Text for analysis:

By Noah Fowle
On the surface, “Battle in Heaven” has everything necessary to make an intriguing film: sex, kidnapping, nationalism, religion, and more sex. Yet Mexican writer/director Carlos Reygadas steadfastly drains his sophomore effort of any emotion and context, turning it into a dull, meditative exercise. Shot with non-professional actors, the film links one series of banal events to another through long tracking shots. He pays little regard to a cohesive narrative structure and even less to developing three-dimensional characters. Reygadas asks for his audience to consider the moral dilemmas that play out in the consciousness of his characters and offers little in return for the effort.
Marcos (Marcos Hernandez) is the chauffer to Ana (Anapola Mushkadiz), the daughter of a general. The only one privy to Ana’s secret life as a prostitute in a high class brothel, Marcos feels close enough to her to admit that a kidnapped child recently died in the care of his unnamed wife (Bertha Ruiz). After trying to calm Marcos with her body, Ana urges him to turn himself in. Marcos’ wife, on the other hand, pushes for the opposite in their post-coital moment of repose later that same evening. And so Marcos’ dilemma is played out through the rest of the film over a background of quintessential Mexican activities: the raising of the flag, a soccer match, and a religious pilgrimage.
While “Battle in Heaven” will surely garner praise in art-house theaters for its fine cinematography, it falls flat in every other aspect of film. Reygadas manages to capture Mexico City in its glaring contrasts of class, but his characters speak to one another in flat exchanges that reveal little of their internal struggles or their place within society. He shoots a series of graphic sex scenes devoid of eroticism and follows a loose collection of characters through intense conflicts with similar disregard. The technical merits are not enough to support the heavy issues raised by the film, and audiences will likely walk away feeling dismayed with the bookend scenes of fellatio that provide little in ways of insight to either form or theme.

What to produce: Can you copy the part of the film review that starts with "Marcos (Marcos Hernandez)" and goes on through "a religious pilgrimage.", word for word?

Collected data entries:
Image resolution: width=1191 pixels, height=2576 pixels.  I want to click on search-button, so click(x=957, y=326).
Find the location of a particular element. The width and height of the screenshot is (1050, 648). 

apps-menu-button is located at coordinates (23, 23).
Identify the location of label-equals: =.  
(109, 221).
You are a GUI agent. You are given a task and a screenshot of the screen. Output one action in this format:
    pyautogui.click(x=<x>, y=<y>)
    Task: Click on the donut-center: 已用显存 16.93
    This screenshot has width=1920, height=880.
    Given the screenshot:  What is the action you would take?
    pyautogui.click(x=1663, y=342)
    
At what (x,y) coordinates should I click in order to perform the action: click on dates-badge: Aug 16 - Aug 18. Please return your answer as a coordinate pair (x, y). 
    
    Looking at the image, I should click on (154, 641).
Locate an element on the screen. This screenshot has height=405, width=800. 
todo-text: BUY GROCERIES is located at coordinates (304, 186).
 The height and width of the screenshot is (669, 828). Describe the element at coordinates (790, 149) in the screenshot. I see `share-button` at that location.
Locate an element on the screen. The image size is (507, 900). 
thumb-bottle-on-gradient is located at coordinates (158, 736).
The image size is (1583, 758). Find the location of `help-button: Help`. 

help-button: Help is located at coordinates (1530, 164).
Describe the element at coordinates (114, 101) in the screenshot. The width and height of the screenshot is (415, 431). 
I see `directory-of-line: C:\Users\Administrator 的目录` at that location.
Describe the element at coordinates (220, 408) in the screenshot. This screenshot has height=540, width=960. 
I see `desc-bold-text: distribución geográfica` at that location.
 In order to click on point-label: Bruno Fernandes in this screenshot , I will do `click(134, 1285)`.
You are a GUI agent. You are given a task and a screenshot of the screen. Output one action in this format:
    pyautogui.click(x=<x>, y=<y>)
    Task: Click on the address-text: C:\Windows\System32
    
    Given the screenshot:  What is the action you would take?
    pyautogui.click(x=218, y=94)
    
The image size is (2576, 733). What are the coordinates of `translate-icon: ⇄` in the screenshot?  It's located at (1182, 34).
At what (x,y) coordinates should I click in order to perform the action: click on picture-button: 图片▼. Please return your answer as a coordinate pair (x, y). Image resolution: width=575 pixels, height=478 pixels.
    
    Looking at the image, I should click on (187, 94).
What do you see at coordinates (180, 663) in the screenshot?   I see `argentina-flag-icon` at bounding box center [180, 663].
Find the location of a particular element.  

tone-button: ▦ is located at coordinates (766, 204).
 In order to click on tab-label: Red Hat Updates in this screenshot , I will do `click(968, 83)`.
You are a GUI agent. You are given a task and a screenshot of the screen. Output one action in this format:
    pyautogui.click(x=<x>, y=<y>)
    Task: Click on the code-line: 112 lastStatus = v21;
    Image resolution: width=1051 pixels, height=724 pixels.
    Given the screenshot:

Solution to this task:
Marcos (Marcos Hernandez) is the chauffer to Ana (Anapola Mushkadiz), the daughter of a general. The only one privy to Ana’s secret life as a prostitute in a high class brothel, Marcos feels close enough to her to admit that a kidnapped child recently died in the care of his unnamed wife (Bertha Ruiz). After trying to calm Marcos with her body, Ana urges him to turn himself in. Marcos’ wife, on the other hand, pushes for the opposite in their post-coital moment of repose later that same evening. And so Marcos’ dilemma is played out through the rest of the film over a background of quintessential Mexican activities: the raising of the flag, a soccer match, and a religious pilgrimage.